Xu Kuohai <xukuohai@xxxxxxxxxxxxxxx> writes:

> On 9/8/2023 10:43 PM, Puranjay Mohan wrote:
>> This will be used by BPF JIT compiler to dump JITed binary to a RX huge
>> page, and thus allow multiple BPF programs sharing the a huge (2MB)
>> page.
>>
>> The bpf_prog_pack allocator that implements the above feature allocates
>> a RX/RW buffer pair. The JITed code is written to the RW buffer and then
>> this function will be used to copy the code from RW to RX buffer.
>>
>> Signed-off-by: Puranjay Mohan <puranjay12@xxxxxxxxx>
>> Acked-by: Song Liu <song@xxxxxxxxxx>
>> ---
>> arch/arm64/include/asm/patching.h | 1 +
>> arch/arm64/kernel/patching.c | 41 +++++++++++++++++++++++++++++++
>> 2 files changed, 42 insertions(+)
>>
>> diff --git a/arch/arm64/include/asm/patching.h b/arch/arm64/include/asm/patching.h
>> index 68908b82b168..f78a0409cbdb 100644
>> --- a/arch/arm64/include/asm/patching.h
>> +++ b/arch/arm64/include/asm/patching.h
>> @@ -8,6 +8,7 @@ int aarch64_insn_read(void *addr, u32 *insnp);
>> int aarch64_insn_write(void *addr, u32 insn);
>>
>> int aarch64_insn_write_literal_u64(void *addr, u64 val);
>> +void *aarch64_insn_copy(void *dst, const void *src, size_t len);
>>
>> int aarch64_insn_patch_text_nosync(void *addr, u32 insn);
>> int aarch64_insn_patch_text(void *addrs[], u32 insns[], int cnt);
>> diff --git a/arch/arm64/kernel/patching.c b/arch/arm64/kernel/patching.c
>> index b4835f6d594b..243d6ae8d2d8 100644
>> --- a/arch/arm64/kernel/patching.c
>> +++ b/arch/arm64/kernel/patching.c
>> @@ -105,6 +105,47 @@ noinstr int aarch64_insn_write_literal_u64(void *addr, u64 val)
>> return ret;
>> }
>>
>> +/**
>> + * aarch64_insn_copy - Copy instructions into (an unused part of) RX memory
>> + * @dst: address to modify
>> + * @src: source of the copy
>> + * @len: length to copy
>> + *
>> + * Useful for JITs to dump new code blocks into unused regions of RX memory.
>> + */
>> +noinstr void *aarch64_insn_copy(void *dst, const void *src, size_t len)
>> +{
>> + unsigned long flags;
>> + size_t patched = 0;
>> + size_t size;
>> + void *waddr;
>> + void *ptr;
>> + int ret;
>> +
>
> check whether the input address and length are aligned to instruction size?
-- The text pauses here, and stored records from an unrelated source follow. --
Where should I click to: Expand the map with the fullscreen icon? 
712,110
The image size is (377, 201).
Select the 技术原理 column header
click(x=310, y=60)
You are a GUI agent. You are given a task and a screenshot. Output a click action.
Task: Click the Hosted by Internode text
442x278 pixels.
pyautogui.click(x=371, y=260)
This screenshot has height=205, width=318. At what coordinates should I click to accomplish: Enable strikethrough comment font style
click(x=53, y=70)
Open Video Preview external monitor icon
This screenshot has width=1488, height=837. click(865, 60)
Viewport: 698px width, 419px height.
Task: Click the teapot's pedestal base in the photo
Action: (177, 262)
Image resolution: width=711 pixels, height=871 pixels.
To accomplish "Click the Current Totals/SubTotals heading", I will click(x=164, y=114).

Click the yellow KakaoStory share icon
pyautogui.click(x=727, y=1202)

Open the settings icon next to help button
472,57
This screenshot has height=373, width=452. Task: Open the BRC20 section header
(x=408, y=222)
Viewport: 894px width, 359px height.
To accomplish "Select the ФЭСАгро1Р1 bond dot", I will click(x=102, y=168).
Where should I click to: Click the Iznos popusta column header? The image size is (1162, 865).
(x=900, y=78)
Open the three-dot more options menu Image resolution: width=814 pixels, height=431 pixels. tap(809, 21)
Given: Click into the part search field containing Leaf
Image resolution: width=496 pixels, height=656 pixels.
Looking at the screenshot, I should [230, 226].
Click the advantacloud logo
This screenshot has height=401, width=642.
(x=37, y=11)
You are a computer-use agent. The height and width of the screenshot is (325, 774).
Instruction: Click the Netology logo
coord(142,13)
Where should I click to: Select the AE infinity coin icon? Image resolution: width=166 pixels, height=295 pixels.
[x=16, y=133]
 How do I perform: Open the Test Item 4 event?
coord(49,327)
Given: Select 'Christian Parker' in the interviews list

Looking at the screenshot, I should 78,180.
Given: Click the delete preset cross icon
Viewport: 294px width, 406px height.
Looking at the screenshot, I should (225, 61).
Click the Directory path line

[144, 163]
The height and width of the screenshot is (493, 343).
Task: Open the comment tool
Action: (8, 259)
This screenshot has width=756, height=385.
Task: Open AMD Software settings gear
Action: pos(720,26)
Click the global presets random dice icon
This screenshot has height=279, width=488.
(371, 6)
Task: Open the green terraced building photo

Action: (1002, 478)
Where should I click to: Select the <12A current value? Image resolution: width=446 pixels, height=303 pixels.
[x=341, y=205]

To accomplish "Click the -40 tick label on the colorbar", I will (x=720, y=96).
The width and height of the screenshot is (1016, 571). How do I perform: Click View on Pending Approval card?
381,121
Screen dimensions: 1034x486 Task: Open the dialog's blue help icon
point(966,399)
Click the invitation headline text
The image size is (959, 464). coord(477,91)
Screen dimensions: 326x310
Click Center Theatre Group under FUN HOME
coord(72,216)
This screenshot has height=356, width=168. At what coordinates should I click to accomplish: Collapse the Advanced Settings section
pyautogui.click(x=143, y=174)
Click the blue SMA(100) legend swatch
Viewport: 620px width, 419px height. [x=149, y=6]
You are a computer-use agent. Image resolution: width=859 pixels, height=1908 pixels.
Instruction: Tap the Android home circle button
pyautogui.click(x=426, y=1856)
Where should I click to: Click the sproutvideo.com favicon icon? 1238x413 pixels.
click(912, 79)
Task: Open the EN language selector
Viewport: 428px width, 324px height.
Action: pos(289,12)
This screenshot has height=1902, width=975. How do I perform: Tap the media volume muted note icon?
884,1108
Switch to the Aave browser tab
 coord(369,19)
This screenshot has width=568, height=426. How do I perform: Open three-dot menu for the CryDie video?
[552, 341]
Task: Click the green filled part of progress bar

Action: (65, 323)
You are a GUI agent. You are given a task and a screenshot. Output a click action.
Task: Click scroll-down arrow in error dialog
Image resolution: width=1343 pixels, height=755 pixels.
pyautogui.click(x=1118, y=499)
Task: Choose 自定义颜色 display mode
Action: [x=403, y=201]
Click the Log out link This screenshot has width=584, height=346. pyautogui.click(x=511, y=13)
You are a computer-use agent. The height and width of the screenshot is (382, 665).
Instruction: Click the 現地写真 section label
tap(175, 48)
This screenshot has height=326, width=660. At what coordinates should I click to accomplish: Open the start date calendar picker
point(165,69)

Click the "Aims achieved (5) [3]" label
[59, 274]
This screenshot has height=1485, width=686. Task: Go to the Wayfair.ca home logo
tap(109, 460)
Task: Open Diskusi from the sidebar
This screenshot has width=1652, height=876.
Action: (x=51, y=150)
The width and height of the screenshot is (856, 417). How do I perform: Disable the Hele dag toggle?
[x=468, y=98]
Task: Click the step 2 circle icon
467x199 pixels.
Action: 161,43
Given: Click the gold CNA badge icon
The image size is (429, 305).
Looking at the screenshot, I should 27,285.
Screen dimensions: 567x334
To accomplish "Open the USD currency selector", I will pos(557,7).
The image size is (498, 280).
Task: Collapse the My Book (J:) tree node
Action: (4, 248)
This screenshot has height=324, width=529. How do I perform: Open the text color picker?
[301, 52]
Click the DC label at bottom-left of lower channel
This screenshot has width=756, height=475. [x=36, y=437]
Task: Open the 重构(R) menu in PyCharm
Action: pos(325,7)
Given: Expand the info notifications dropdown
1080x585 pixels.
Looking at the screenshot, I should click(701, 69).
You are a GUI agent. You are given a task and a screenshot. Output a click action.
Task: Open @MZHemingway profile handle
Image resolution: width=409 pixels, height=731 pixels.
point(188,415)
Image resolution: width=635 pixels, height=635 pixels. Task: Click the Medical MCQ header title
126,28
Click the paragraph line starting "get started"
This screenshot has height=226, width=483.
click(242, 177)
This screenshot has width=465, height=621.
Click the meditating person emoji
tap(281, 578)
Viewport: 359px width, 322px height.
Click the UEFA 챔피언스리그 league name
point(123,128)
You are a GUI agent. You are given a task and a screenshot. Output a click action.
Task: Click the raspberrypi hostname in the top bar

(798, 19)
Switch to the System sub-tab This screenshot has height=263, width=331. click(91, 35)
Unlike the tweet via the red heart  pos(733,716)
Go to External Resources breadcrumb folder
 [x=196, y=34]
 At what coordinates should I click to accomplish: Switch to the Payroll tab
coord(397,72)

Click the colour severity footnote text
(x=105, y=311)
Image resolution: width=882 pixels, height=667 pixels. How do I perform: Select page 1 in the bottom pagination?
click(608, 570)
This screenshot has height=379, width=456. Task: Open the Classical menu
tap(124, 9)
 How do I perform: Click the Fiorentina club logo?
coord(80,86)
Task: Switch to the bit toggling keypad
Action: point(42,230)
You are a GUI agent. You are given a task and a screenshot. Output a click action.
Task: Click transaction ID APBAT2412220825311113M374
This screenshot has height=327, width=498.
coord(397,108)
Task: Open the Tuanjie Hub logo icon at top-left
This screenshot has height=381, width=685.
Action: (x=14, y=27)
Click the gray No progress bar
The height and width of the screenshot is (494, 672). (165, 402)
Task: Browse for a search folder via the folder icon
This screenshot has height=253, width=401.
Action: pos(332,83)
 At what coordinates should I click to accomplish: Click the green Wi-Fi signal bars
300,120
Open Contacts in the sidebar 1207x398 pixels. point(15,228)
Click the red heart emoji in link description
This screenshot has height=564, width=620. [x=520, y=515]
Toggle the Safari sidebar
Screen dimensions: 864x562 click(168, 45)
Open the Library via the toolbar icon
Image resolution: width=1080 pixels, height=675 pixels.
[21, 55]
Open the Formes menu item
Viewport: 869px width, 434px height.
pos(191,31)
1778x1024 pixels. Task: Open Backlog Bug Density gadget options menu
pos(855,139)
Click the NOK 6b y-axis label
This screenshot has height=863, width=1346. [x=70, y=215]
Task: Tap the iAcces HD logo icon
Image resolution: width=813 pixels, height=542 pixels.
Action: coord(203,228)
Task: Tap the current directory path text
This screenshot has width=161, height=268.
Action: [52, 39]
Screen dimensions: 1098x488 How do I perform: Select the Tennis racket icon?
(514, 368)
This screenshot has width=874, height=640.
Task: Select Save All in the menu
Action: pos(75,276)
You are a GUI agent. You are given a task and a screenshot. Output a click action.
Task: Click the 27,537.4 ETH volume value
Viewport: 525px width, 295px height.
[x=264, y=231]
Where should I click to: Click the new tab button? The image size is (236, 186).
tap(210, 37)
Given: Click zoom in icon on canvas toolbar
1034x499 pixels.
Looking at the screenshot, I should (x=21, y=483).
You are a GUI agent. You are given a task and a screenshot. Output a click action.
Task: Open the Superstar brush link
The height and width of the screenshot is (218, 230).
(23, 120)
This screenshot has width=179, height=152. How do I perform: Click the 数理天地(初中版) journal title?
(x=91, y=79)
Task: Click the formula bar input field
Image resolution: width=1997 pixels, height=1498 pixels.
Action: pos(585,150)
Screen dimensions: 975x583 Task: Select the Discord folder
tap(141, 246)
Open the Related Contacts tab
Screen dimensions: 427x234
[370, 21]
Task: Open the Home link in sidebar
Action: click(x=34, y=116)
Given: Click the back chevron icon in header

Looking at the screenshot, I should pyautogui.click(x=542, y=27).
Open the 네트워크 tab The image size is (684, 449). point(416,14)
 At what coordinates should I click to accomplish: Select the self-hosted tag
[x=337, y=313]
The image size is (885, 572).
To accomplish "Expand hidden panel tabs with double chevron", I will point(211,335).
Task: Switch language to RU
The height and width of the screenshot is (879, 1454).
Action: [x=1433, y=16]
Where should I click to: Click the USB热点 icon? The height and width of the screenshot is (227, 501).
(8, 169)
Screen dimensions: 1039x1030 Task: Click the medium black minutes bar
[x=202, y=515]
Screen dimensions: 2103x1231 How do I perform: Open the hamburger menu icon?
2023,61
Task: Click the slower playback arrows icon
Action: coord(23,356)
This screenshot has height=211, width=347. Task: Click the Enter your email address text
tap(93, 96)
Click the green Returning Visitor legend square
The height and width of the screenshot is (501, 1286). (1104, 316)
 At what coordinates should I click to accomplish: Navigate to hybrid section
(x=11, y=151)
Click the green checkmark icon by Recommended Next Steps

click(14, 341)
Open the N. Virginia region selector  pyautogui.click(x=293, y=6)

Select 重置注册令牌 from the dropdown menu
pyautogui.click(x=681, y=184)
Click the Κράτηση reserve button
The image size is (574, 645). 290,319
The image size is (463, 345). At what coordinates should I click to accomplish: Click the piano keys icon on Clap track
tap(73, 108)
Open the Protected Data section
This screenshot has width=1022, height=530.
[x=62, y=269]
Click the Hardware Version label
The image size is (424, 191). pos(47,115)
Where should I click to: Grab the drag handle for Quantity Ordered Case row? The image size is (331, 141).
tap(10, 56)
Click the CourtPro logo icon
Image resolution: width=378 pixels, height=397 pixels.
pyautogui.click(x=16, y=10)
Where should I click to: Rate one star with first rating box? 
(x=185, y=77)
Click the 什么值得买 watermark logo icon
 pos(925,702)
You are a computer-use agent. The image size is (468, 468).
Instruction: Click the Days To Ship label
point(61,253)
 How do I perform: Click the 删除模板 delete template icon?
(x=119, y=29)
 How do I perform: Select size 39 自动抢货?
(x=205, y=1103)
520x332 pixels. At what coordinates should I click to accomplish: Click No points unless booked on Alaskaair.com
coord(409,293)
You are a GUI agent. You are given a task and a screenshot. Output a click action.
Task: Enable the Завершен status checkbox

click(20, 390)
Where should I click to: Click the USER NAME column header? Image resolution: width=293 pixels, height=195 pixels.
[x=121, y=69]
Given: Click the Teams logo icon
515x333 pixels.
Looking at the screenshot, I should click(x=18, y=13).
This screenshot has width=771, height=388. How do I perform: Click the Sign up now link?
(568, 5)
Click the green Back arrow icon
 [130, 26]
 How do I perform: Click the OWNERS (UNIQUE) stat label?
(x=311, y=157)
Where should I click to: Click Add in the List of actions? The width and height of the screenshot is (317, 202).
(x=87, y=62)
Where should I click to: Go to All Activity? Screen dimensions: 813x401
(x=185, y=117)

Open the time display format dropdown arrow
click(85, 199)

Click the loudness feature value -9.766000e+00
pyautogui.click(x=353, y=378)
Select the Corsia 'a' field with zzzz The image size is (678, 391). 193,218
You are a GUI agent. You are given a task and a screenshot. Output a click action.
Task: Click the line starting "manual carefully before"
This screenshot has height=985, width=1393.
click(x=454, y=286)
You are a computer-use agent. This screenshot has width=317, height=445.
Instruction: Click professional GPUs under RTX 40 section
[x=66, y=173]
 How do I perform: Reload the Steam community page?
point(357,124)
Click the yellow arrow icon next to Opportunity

Will add a check that dst is aligned to instruction size and len is a
multiple of instruction size.

>
>> + raw_spin_lock_irqsave(&patch_lock, flags);
>> +
>> + while (patched < len) {
>> + ptr = dst + patched;
>> + size = min_t(size_t, PAGE_SIZE - offset_in_page(ptr),
>> + len - patched);
>> +
>> + waddr = patch_map(ptr, FIX_TEXT_POKE0);
>> + ret = copy_to_kernel_nofault(waddr, src + patched, size);
>> + patch_unmap(FIX_TEXT_POKE0);
>> +
>> + if (ret < 0) {
>> + raw_spin_unlock_irqrestore(&patch_lock, flags);
>> + return NULL;
>> + }
>> + patched += size;
>> + }
>> + raw_spin_unlock_irqrestore(&patch_lock, flags);
>> +
>> + caches_clean_inval_pou((uintptr_t)dst, (uintptr_t)dst + len);
>> +
>
> seems flush_icache_range() or something like should be called here to
> ensure the other CPUs' pipelines are cleared, otherwise the old instructions
> at the dst address might be executed on other CPUs after the copy is complete,
> which is not expected.

Sure, I will use flush_icache_range() in place of
caches_clean_inval_pou() in the next version

>
>> + return dst;
>> +}
>> +
>> int __kprobes aarch64_insn_patch_text_nosync(void *addr, u32 insn)
>> {
>> u32 *tp = addr;